Target tersebut diperkuat dengan terbitnya Peraturan Presiden Nomor 4 Tahun 2026 tentang Pengendalian Alih Fungsi Lahan Sawah.
Kebijakan ini mendapat respons dari Asosiasi Pengusaha Indonesia (APINDO) Jawa Barat yang menyampaikan kekhawatiran atas perubahan status lahan yang dinilai berdampak pada investasi dan penciptaan lapangan kerja.

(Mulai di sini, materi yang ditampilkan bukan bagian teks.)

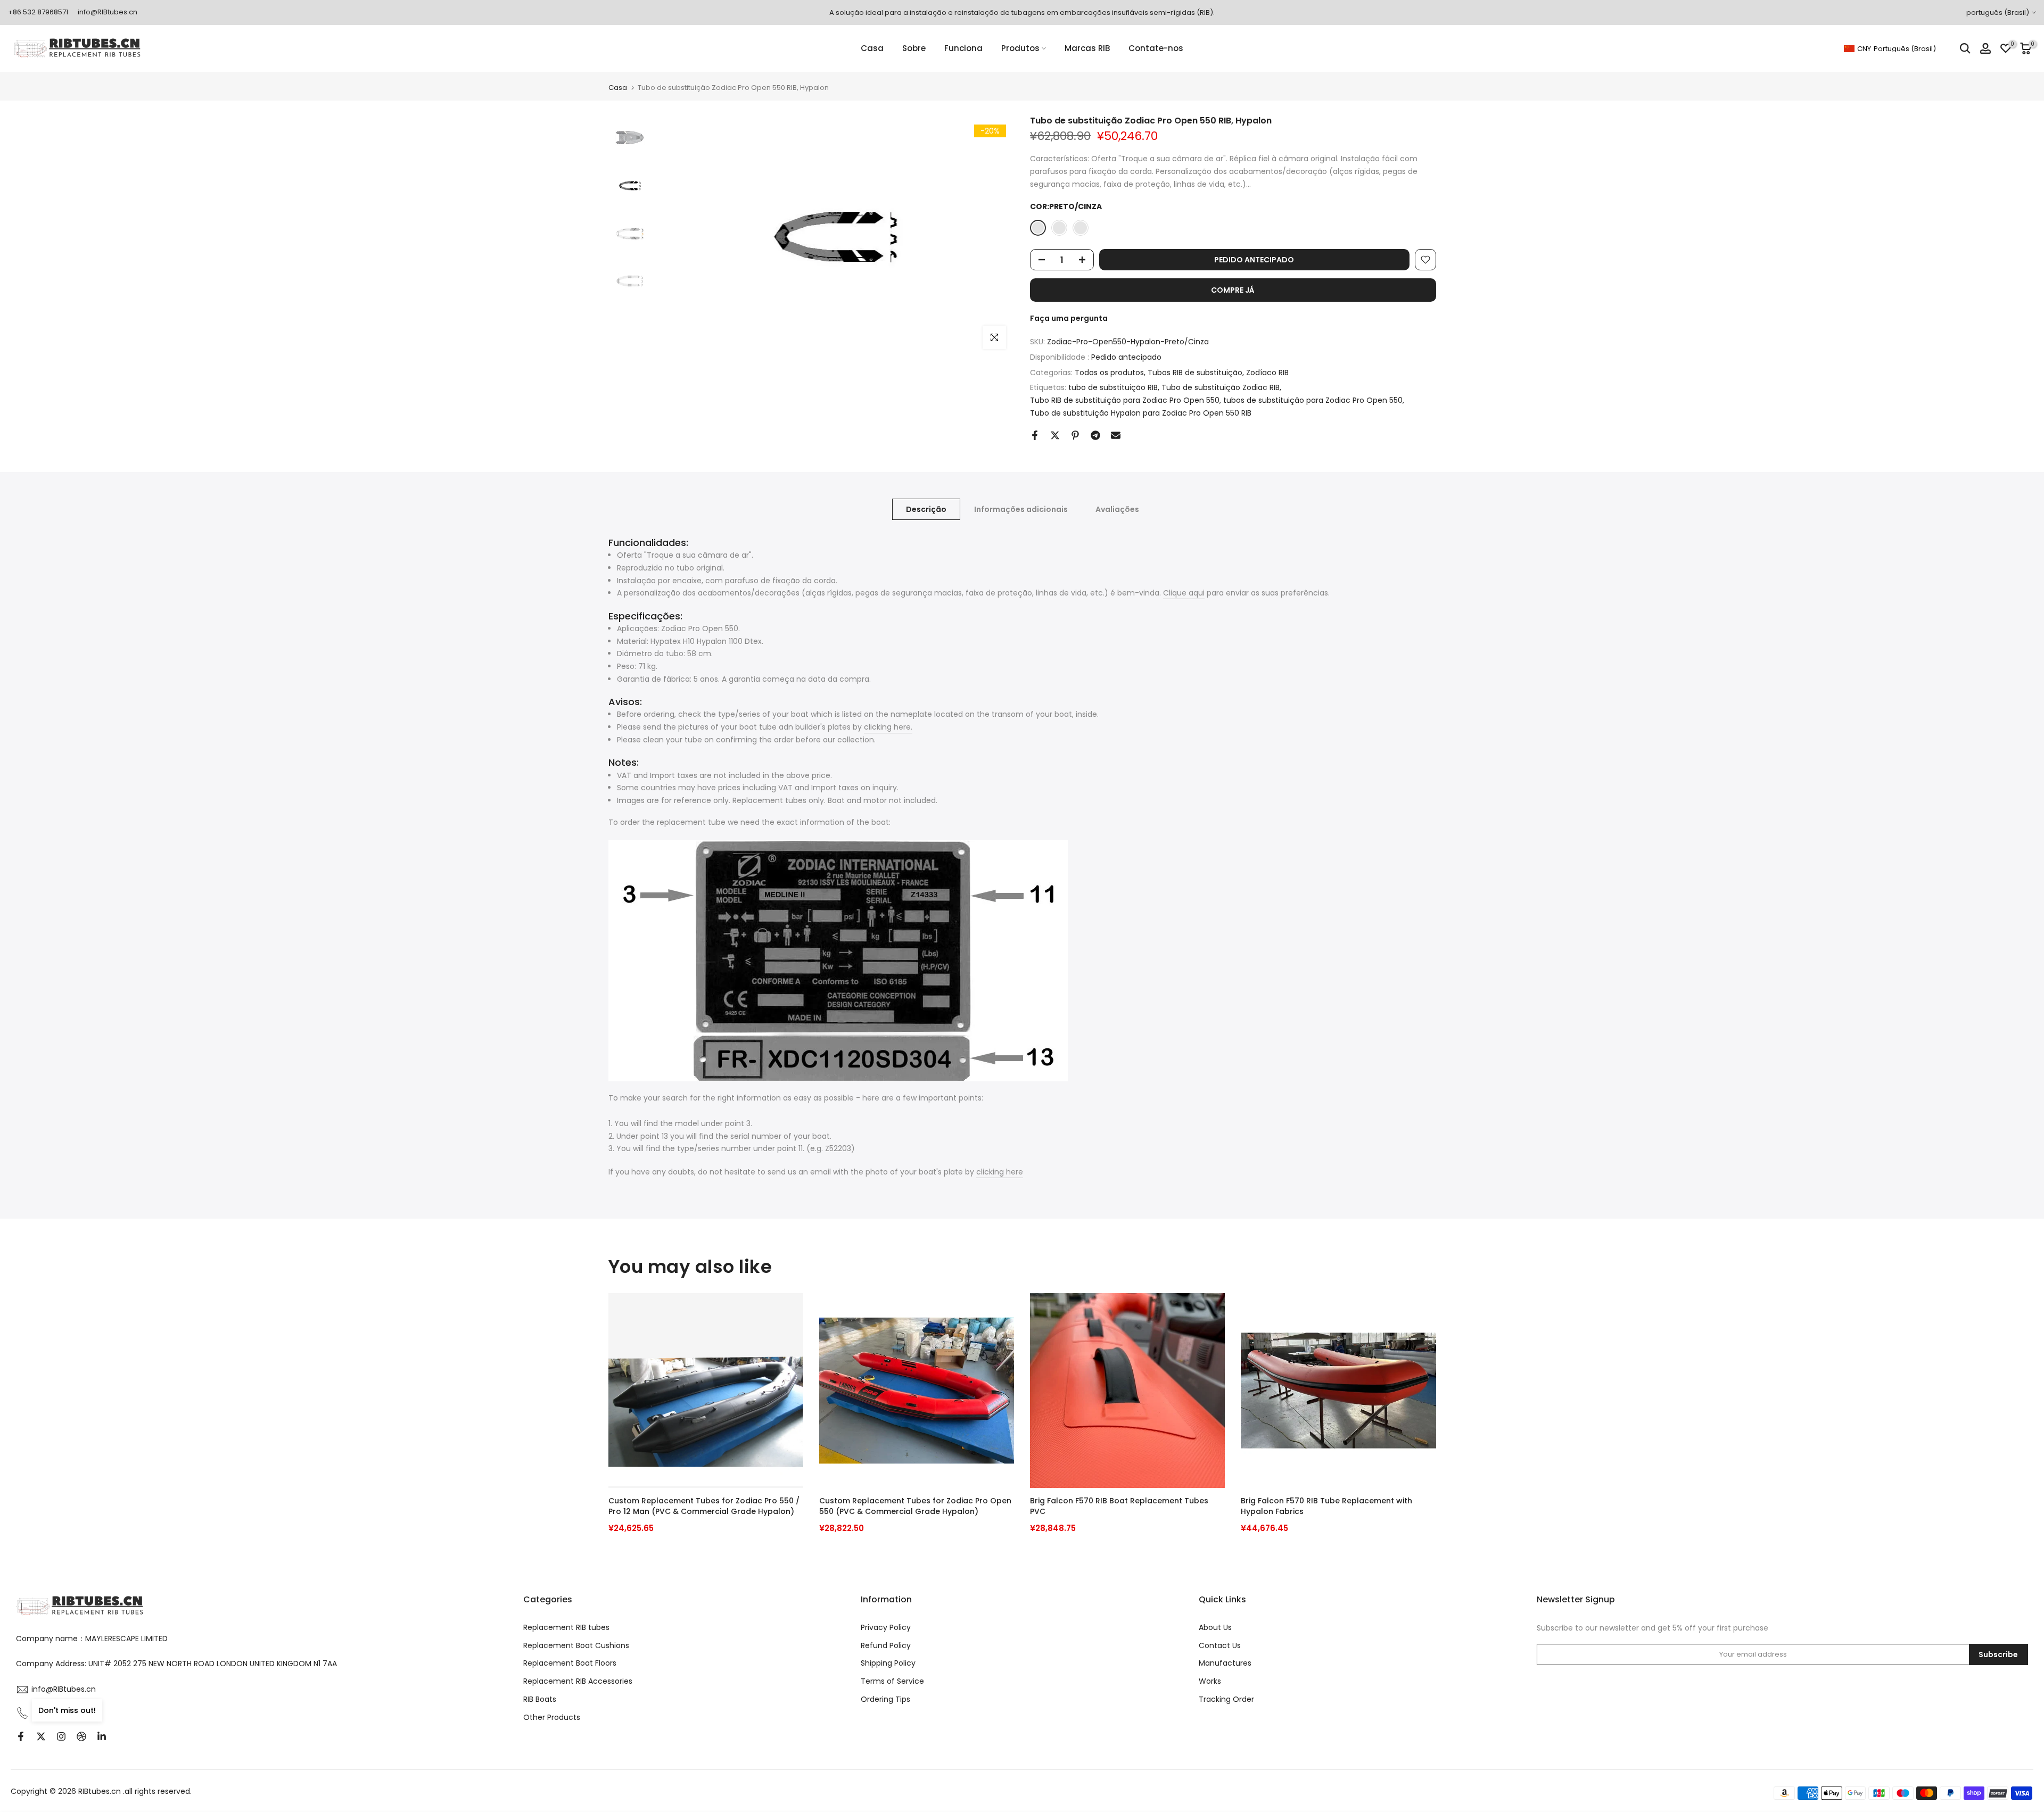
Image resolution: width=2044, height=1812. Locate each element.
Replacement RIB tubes (566, 1627)
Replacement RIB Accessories (577, 1681)
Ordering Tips (885, 1699)
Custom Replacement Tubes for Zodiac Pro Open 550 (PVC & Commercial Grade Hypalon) (915, 1506)
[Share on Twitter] (1055, 435)
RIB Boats (539, 1699)
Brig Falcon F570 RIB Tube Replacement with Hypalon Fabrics (1326, 1506)
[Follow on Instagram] (61, 1736)
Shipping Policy (888, 1663)
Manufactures (1225, 1663)
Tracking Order (1226, 1699)
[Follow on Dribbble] (81, 1736)
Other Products (551, 1717)
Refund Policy (886, 1645)
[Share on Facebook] (1035, 435)
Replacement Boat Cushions (576, 1645)
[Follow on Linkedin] (101, 1736)
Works (1210, 1681)
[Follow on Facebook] (21, 1736)
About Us (1215, 1627)
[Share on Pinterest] (1075, 435)
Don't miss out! (67, 1710)
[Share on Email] (1115, 435)
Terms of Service (892, 1681)
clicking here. (888, 727)
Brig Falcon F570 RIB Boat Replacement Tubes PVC (1119, 1506)
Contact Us (1220, 1645)
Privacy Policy (886, 1627)
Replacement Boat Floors (569, 1663)
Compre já (1233, 290)
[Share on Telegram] (1095, 435)
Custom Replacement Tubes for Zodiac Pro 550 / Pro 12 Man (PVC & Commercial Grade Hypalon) (704, 1506)
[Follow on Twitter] (41, 1736)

Dalam pertemuan dengan Gubernur Jawa Barat di Gedung Direktorat Jenderal Tata Ruang Kementerian ATR/BPN, Rabu (29/4/2026), Ketua APINDO Jawa Barat, Ning Wahyu, menilai perubahan peruntukan lahan yang terjadi secara mendadak berpotensi menghambat proses perizinan, termasuk bagi perusahaan yang telah melakukan pembebasan lahan.
“Ketidakpastian ini berdampak pada perencanaan bisnis dan berpotensi menghambat penciptaan lapangan kerja, terutama di sektor industri padat karya,” ujar Ning, dikutip dari wartaekonomi.co.id, Jumat (1/5/2026).
Ia mencontohkan kasus di Cirebon, di mana investor yang telah menanamkan modal terpaksa menghentikan proses perizinan akibat perubahan status lahan. Kondisi tersebut tidak hanya menimbulkan kerugian finansial, tetapi juga menunda penyerapan tenaga kerja.
Menanggapi hal itu, Direktur Jenderal Tata Ruang Kementerian ATR/BPN menekankan pentingnya sinergi antara pemerintah pusat, pemerintah daerah, dan pelaku usaha. Ia mendorong agar APINDO dilibatkan secara aktif dalam proses penyusunan dan penyesuaian rencana tata ruang di daerah.
Sementara itu, Gubernur Jawa Barat, Dedi Mulyadi, menegaskan bahwa sinkronisasi data lahan menjadi kunci dalam kebijakan tata ruang.
Ia menargetkan verifikasi Lahan Baku Sawah dapat diselesaikan dalam waktu dua minggu sebagai bagian dari revisi Rencana Tata Ruang Wilayah (RTRW) Jawa Barat.
Sebagai tindak lanjut, APINDO Jawa Barat menyatakan komitmennya untuk terus bersinergi dengan pemerintah guna menjaga keseimbangan antara perlindungan lahan pertanian dan pengembangan kawasan industri.
“Dengan keterlibatan APINDO, kami berharap pelaku usaha memahami bahwa proses ini sedang berjalan. Kami juga berharap dukungan pemerintah daerah agar persoalan ini segera terselesaikan, sehingga iklim usaha tetap kondusif dan mampu mendorong penciptaan lapangan kerja,” pungkas Ning.